• Text section
_ _ _

Phase-change memory (also known as PCM, PCME, PRAM, PCRAM, OUM (ovonic unified memory) and C-RAM or CRAM (chalcogenide RAM) is a type of non-volatile random-access memory. PRAMs exploit the unique behaviour of chalcogenide glass.
In the older generation of PCM, heat produced by the passage of an electric current through a heating element generally made of Titanium-Nitride was used to either quickly heat and quench the glass, making it amorphous, or to hold it in its crystallization temperature range for some time, thereby switching it to a crystalline state.
PCM also has the ability to achieve a number of distinct intermediary states, thereby having the ability to hold multiple bits in a single cell, but the difficulties in programming cells in this way has prevented these capabilities from being implemented in other technologies (most notably flash memory) with the same capability.

_ _ _

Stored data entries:
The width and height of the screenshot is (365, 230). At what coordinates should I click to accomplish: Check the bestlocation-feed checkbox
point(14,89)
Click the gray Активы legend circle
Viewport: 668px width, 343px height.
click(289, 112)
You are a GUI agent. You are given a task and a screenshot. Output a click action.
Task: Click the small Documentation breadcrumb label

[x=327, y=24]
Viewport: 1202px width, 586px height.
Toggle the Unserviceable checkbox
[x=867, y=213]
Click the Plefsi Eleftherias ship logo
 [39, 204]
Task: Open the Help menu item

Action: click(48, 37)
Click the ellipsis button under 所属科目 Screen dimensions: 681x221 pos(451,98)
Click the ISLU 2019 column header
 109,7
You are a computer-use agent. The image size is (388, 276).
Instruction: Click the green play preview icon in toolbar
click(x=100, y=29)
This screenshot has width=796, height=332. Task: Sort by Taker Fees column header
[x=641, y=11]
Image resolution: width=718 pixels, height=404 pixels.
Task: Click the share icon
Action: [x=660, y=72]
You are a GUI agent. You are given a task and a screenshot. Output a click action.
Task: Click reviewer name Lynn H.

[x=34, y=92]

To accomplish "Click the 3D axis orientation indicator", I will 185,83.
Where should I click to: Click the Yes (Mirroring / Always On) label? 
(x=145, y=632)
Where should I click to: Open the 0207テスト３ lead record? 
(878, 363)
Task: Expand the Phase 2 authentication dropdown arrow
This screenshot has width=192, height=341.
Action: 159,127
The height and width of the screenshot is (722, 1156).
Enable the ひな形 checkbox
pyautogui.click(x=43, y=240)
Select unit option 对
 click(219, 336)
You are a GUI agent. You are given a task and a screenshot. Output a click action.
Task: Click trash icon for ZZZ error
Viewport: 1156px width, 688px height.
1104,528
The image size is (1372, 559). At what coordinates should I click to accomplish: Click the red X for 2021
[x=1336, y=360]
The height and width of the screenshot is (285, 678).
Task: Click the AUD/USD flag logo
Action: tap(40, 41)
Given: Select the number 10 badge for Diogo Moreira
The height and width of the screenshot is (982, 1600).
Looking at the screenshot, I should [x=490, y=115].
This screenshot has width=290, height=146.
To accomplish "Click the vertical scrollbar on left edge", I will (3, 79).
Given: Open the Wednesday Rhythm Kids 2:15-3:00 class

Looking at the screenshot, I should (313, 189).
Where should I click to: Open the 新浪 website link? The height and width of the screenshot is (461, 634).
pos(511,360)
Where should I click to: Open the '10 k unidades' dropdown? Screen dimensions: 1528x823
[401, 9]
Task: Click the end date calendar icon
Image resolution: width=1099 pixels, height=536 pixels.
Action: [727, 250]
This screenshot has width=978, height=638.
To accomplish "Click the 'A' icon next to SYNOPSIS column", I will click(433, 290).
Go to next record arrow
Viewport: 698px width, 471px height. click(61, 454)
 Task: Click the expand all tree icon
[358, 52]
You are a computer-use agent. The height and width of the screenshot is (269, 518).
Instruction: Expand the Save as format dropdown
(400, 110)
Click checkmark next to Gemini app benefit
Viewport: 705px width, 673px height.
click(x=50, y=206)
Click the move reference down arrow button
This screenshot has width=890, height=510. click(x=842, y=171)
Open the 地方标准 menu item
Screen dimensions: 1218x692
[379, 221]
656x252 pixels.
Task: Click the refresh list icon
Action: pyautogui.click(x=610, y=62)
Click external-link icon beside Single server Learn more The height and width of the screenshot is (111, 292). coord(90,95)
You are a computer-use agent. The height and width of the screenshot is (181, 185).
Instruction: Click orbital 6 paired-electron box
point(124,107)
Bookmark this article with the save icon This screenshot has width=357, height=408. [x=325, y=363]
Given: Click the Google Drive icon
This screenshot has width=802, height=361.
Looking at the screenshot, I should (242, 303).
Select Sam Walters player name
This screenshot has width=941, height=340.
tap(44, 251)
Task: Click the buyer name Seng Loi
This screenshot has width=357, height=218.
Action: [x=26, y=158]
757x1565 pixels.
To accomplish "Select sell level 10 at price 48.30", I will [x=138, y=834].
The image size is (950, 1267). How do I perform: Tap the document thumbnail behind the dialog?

_ _ _

• Required tasks
1 - According to the phase-change memory text, what material was the heating element in the older generation of PCM generally made of?
2 - Please carry on the phase-change memory text from its final sentence.

• Responses
1 - Titanium-Nitride.

2 -
Newer PCM technology has been trending in two different directions. One group has been directing a lot of research towards attempting to find viable material alternatives to Ge2Sb2Te5 (GST), with mixed success. Another group has developed the use of a GeTe–Sb2Te3 superlattice to achieve non-thermal phase changes by simply changing the co-ordination state of the Germanium atoms with a laser pulse. This new Interfacial Phase-Change Memory (IPCM) has had many successes and continues to be the site of much active research.
Leon Chua has argued that all two-terminal non-volatile-memory devices, including PCM, should be considered memristors. Stan Williams of HP Labs has also argued that PCM should be considered a memristor. However, this terminology has been challenged and the potential applicability of memristor theory to any physically realizable device is open to question.